Finland is setting an example for other countries to follow with its upcoming reform of vocational education and training, views Henna Virkkunen (NCP), a Member of the European Parliament.
“Recognising previously acquired skills, updating the qualification structure to correspond with the needs of the working life and transitioning to practical demonstration of skills are all excellent changes,” she touted in a speech in Jyväskylä on Monday.
Virkkunen called particular attention to the significance of introducing a year-round admissions system. Life, she reminded, does not always allow people to transition directly from one level of education to another.
“You can’t always take the most direct route in life, but making turns along the way is part of the deal – sometimes even necessary,” she said. “Allowing people to acquire the skills they’re missing is a smart reform from the standpoint of both students and labour markets. It’ll also expedite the transition from the school bench to the working life.”
Virkkunen pointed out that taking action to reduce youth unemployment is one of the most important challenges currently facing Europe.
Eurostat’s latest statistics indicate that a total of four million of the continent's under 25-year-old people are neither in education nor in employment.
“Unemployment is a human and economic crisis, but at worst it can become a breeding ground for criminal and extremist movements. It’s the duty of decision makers to encourage confidence in the future, but concrete measures are also needed to weed out youth unemployment.”
Vocational students to demonstrate skills in real-life work settings
The Finnish government presented its proposal for a new vocational education act to the parliament on 24 April, 2017. The comprehensive reform would, for example, encourage learning in real-life work settings and introduce a new funding model in order to reduce the number of drop-outs and enhance the effectiveness of teaching.
“The reform of vocational education and training is the biggest reform in the field of education in two decades,” commented Sanni Grahn-Laasonen (NCP), the Minister of Education and Culture.
The reform would also consolidate the provisions governing vocational education and training in order to form a more consistent whole.
It is projected to reduce study times – especially for adult students – by introducing a personal competence development plan for every student. The plan would identify the student's previously acquired skills and determine how those skills can be supplemented in different learning environments in order to facilitate a successful transition to the working life.
The plan would be drawn up by a teacher or guidance counsellor together with the student.

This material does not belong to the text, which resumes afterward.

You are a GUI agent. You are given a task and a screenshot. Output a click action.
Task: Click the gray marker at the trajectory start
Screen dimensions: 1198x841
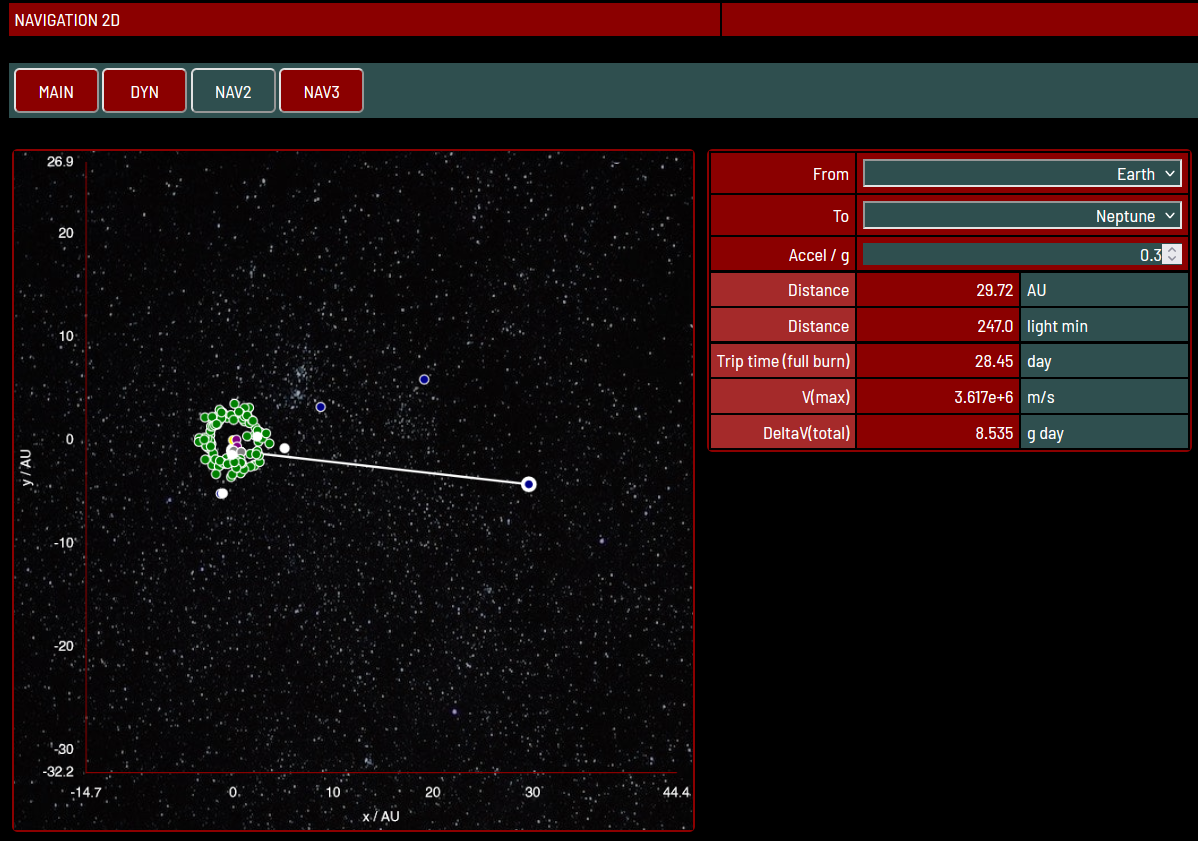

The reform would retain the current three-tier qualification structure but reduce the number of qualifications from 360 to 150. The remaining qualifications, however, would be more broad-based than the current ones, thus ensuring there is no need to create new qualifications in the event that new competence requirements arose.

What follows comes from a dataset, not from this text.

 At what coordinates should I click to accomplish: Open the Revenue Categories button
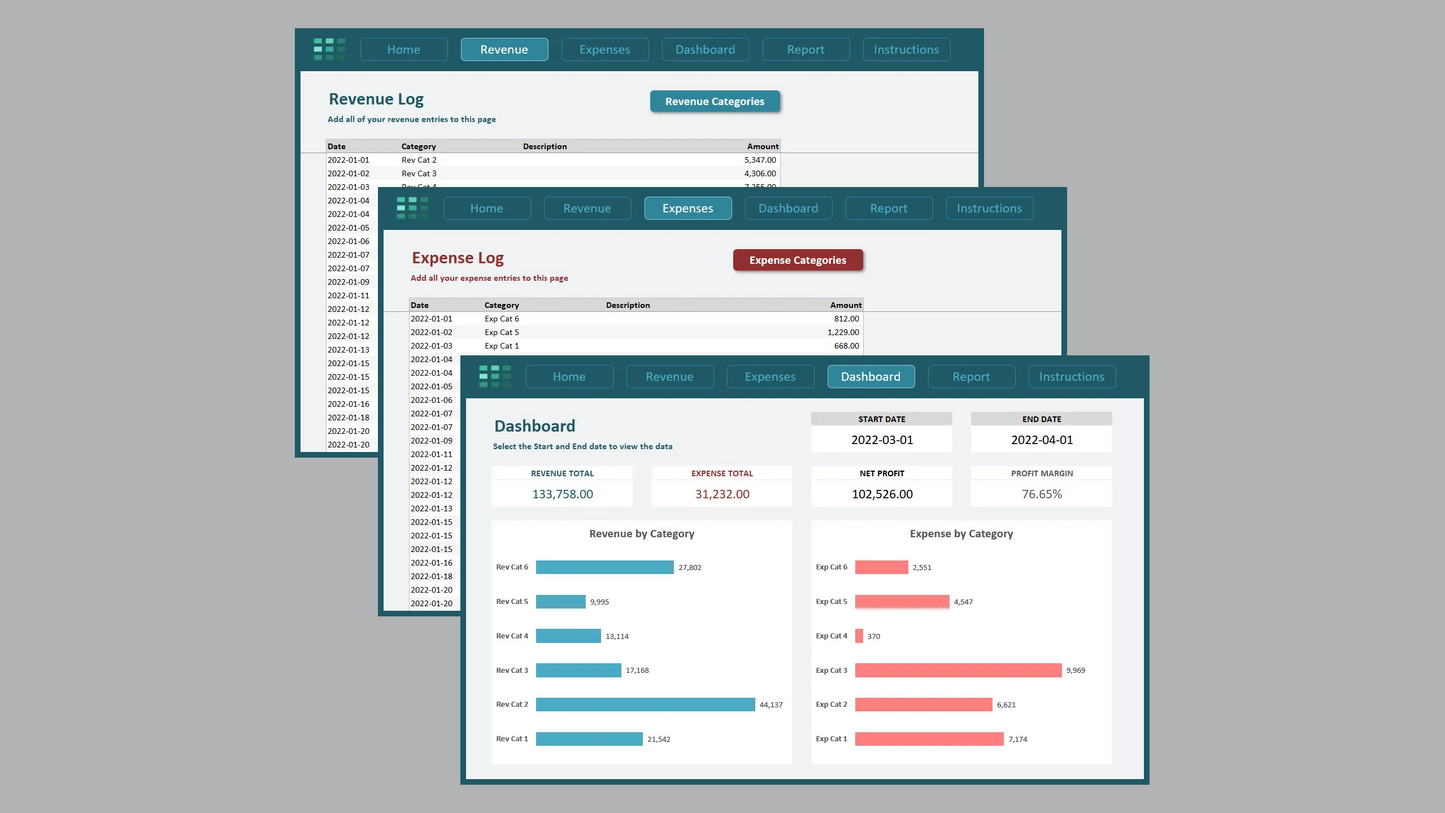click(x=714, y=101)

Students would additionally be allowed to demonstrate their occupational skills in a real-life work setting. Their performance would be evaluated by a teacher and a representative of the working life.
The reform also strives to reduce overlap in the planning and administration of vocational education by granting education institutions greater freedom to decide how to organise the education. Principals and teachers would, as a result, be able to spend less time on administrative duties and more on teaching.